I prof:
Entrano nel sostegno, poi passano alla propria materia. Disabili a scuola, ma non in classe
Più della metà vengono tenuti a lungo fuori
dalle aule. Gabriela Jacomella Il Corriere della Sera, 20.10.2008
Diciamolo subito, a scanso di equivoci: nel
tanto vituperato decreto Gelmini, l’integrazione scolastica delle
disabilità non viene neanche nominata. Eppure in piazza, venerdì a
Roma, c’erano anche loro. Insegnanti di sostegno, associazioni di
genitori. A manifestare contro la riforma, ma soprattutto contro un
ministero che, di nuovo, sembra essersi dimenticato di quello che un
tempo era il vanto dell’istruzione italiana. E che invece si ritrova
ormai da anni ad annaspare tra fondi che vengono tagliati o che
proprio non ci sono mai stati, percorsi di formazione a dir poco
tortuosi, furberie e inanità
Nelle «disposizioni urgenti in materia di
istruzione e università » non c’è dunque traccia di handicap,
sostegno, formazione. Forse perché, per Viale Trastevere,
l’integrazione delle disabilità non è un’urgenza. Eppure: 164.392
alunni, su 4 ordini di scuola statale. Oltre 53mila insegnanti in
organico a tempo indeterminato (a cui vanno aggiunti circa 40mila
precari). E il quadro si complica se, a quel 2-3% di ragazzi
«ufficialmente» certificati dalle Asl, si unisce — dati del Centro
Studi Erickson (www.erickson.it) — un altro 15-20% con difficoltà
educative, apprenditive, di comportamento e relazione. Fenomeni in
crescita, dicono gli esperti. A luglio, ilministero ha emesso una
direttiva — la 69 — in cui, per le «iniziative di potenziamento e di
qualificazione dell’offerta formativa di integrazione» degli alunni
con handicap, sono stanziati 10.500.000 euro. Che, calcolatrice alla
mano, fanno meno di 64 euro ad alunno e poco più di 196 a docente.

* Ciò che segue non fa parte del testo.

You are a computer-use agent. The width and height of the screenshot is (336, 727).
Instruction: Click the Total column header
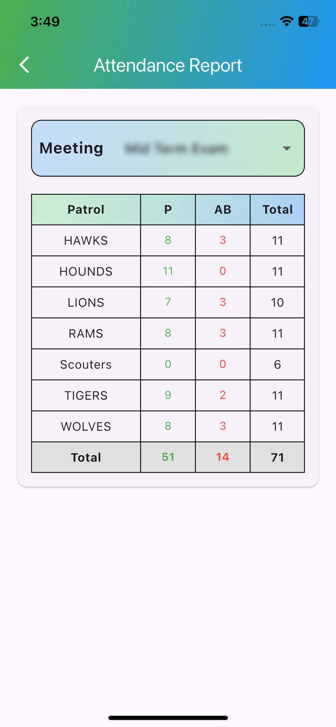click(277, 210)
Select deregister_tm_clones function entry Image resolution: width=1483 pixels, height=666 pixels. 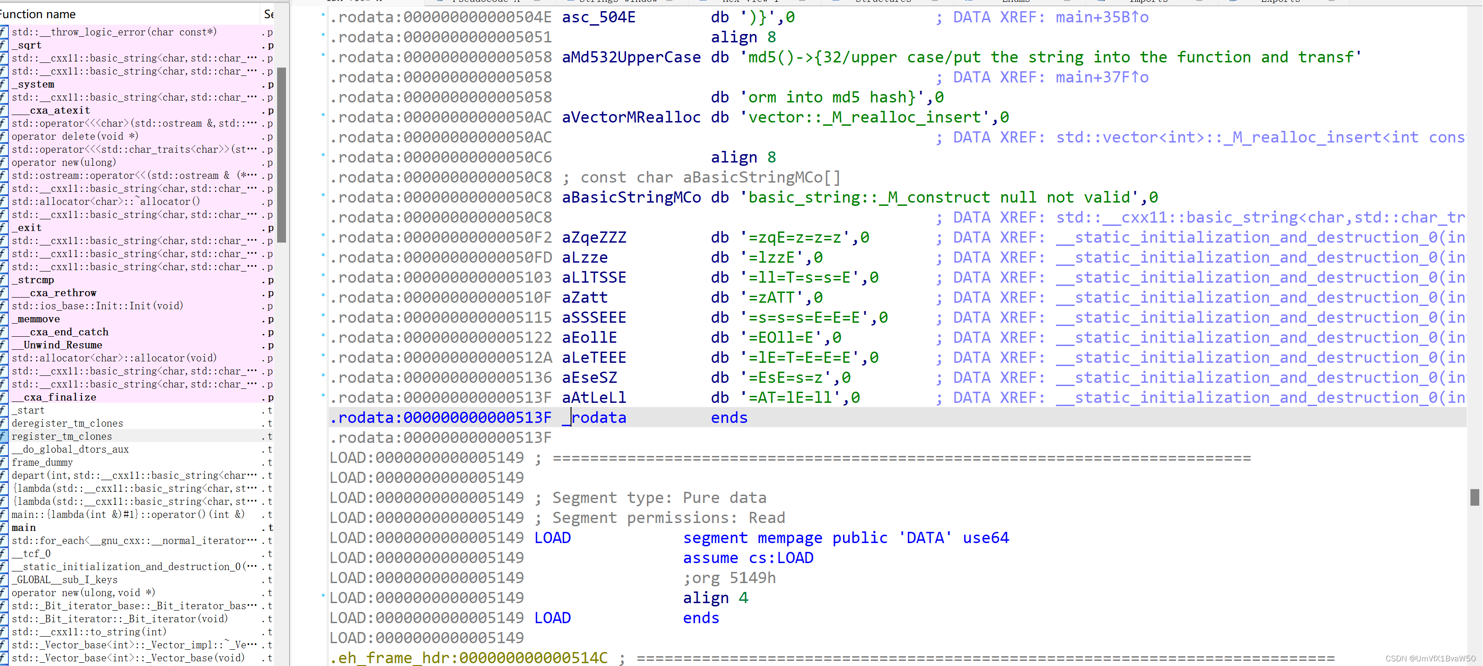(x=67, y=423)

C’è da aggiungere la scure abbattutasi sui costi scolastici: -7.832
milioni di euro, tra 2009 e 2012. Nessun taglio ai posti di
sostegno, giurano dal ministero. Però: maestro unico, in classi che
hanno fino a 29 ragazzi, contro i 25 di qualche anno fa (e senza più
«sdoppiamento » automatico in presenza di disabili). Riduzione del
personale ausiliario, e a volte sono proprio loro, ad esempio, che
portano in bagno il bimbo in sedia a rotelle. Monte ore che si
assottiglia, alle elementari, quando per molte famiglie con figli
«speciali» la scuola è il solo porto sicuro.
Non è solo una tendenza del governo attuale.
Lo stesso Fioroni, per dire, subì pesanti contestazioni; e fu la
finanziaria 2008 a introdurre il rapporto medio nazionale di un
posto di sostegno ogni 2 disabili, a prescindere dall’handicap.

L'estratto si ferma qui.